* TASK INSTRUCTIONS
From the material below, copy every line in which the word "screenshot" occurs.

* DATA LISTING
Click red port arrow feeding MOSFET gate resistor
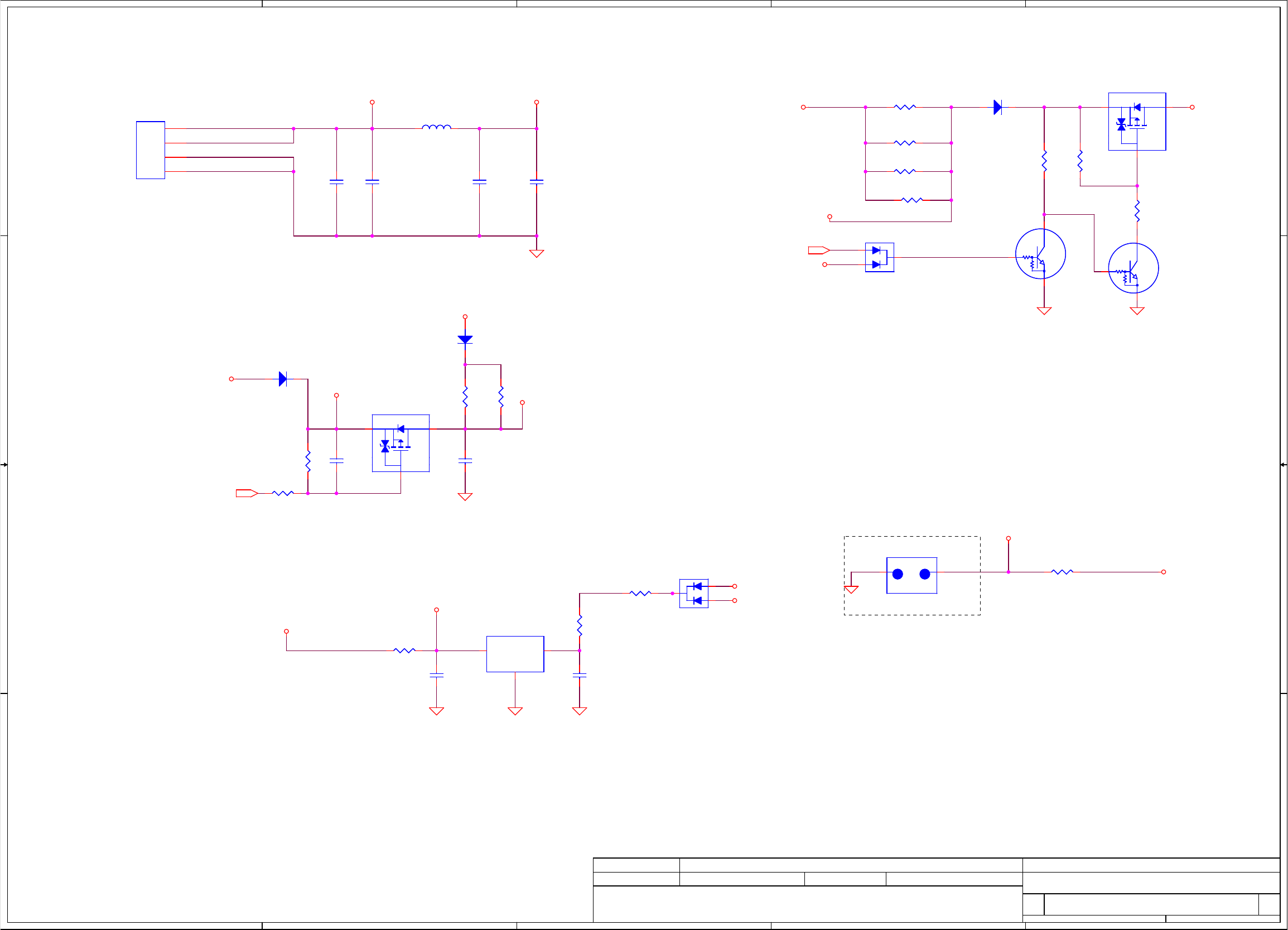Viewport: 1288px width, 930px height. click(247, 493)
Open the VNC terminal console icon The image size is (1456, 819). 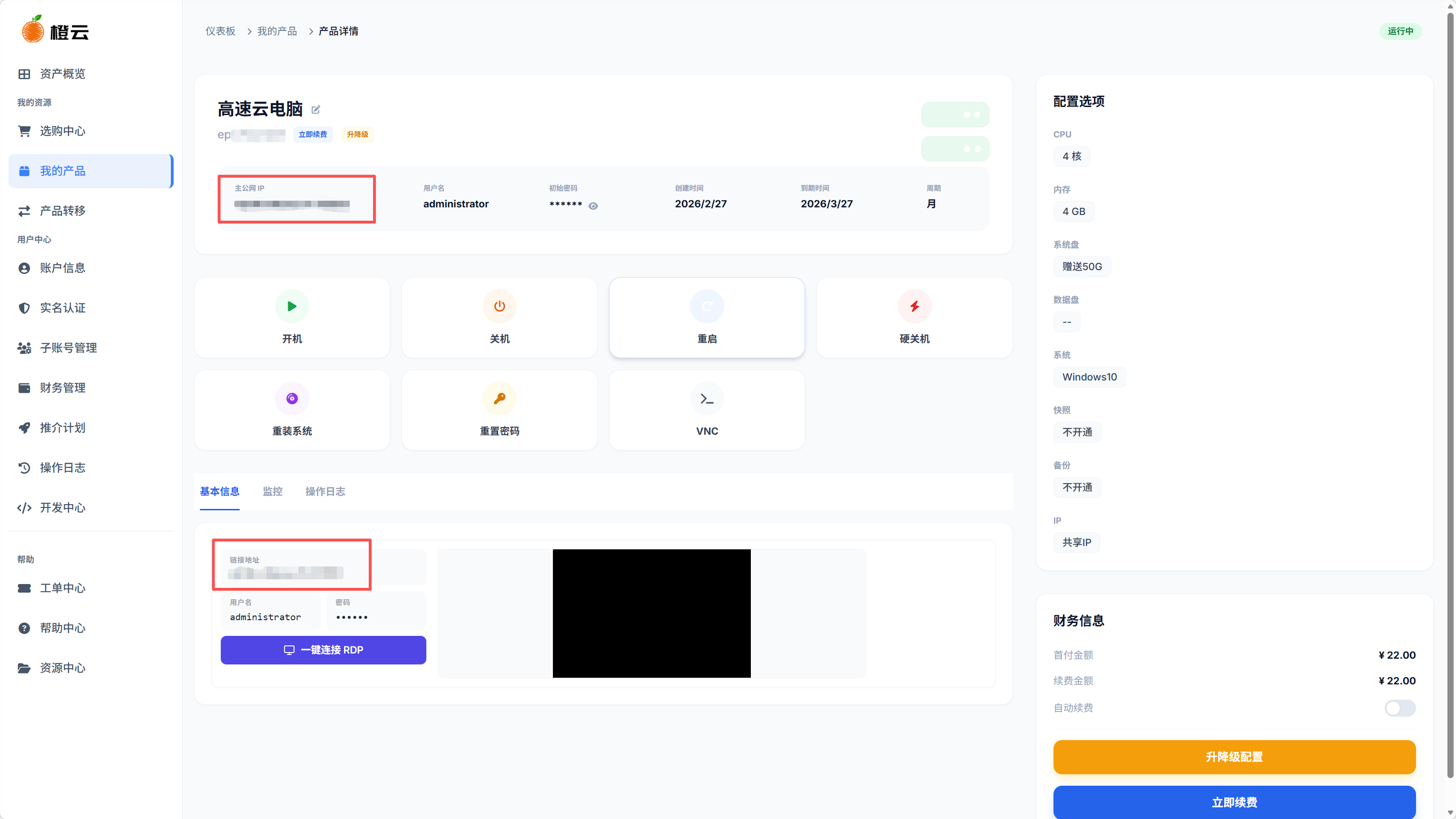pyautogui.click(x=707, y=399)
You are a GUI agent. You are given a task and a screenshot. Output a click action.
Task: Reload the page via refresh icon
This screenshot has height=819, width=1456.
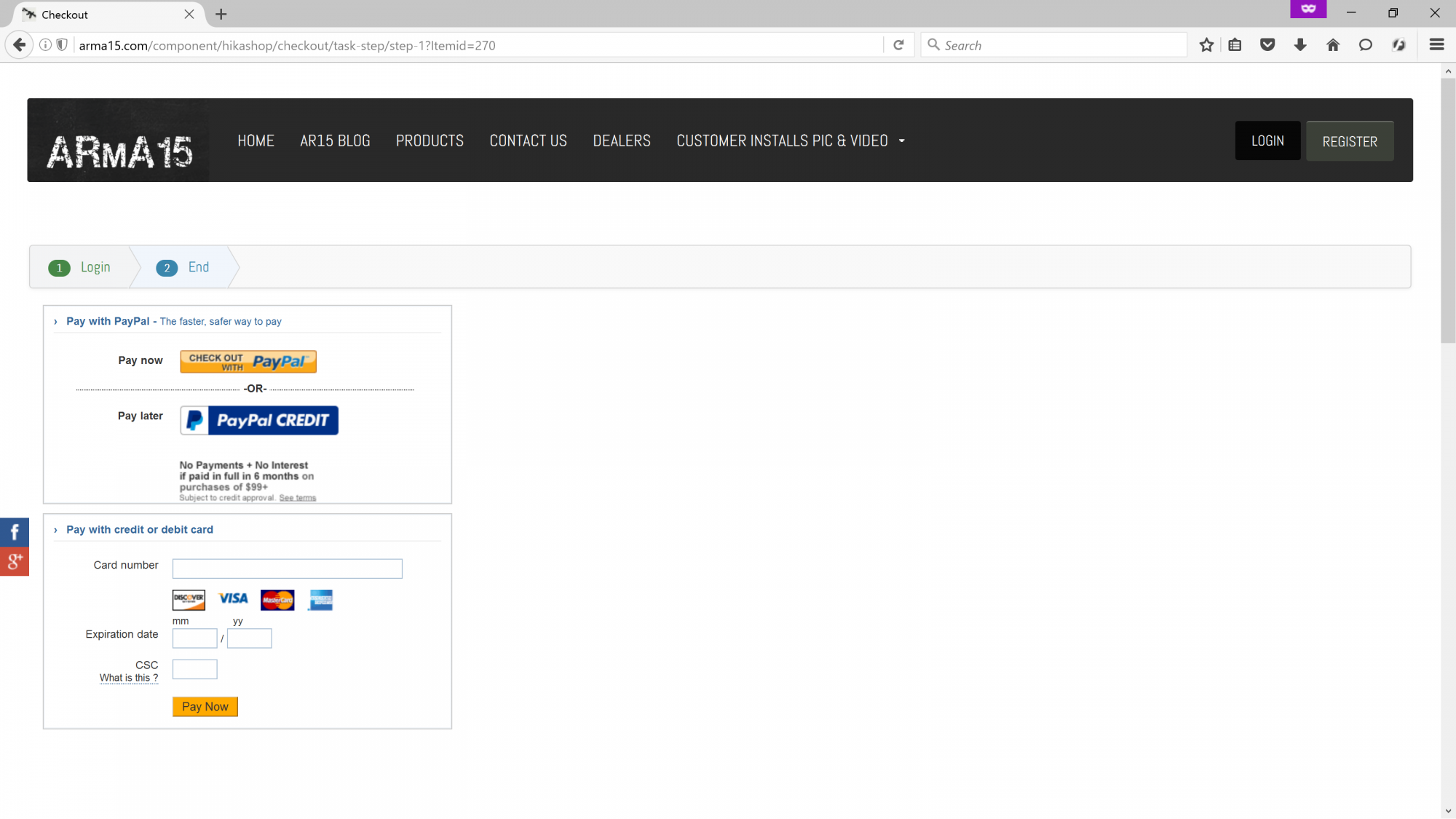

* COMPLETED EXERCISE
You are a GUI agent. You are given a task and a screenshot. Output a click action.
This screenshot has height=819, width=1456.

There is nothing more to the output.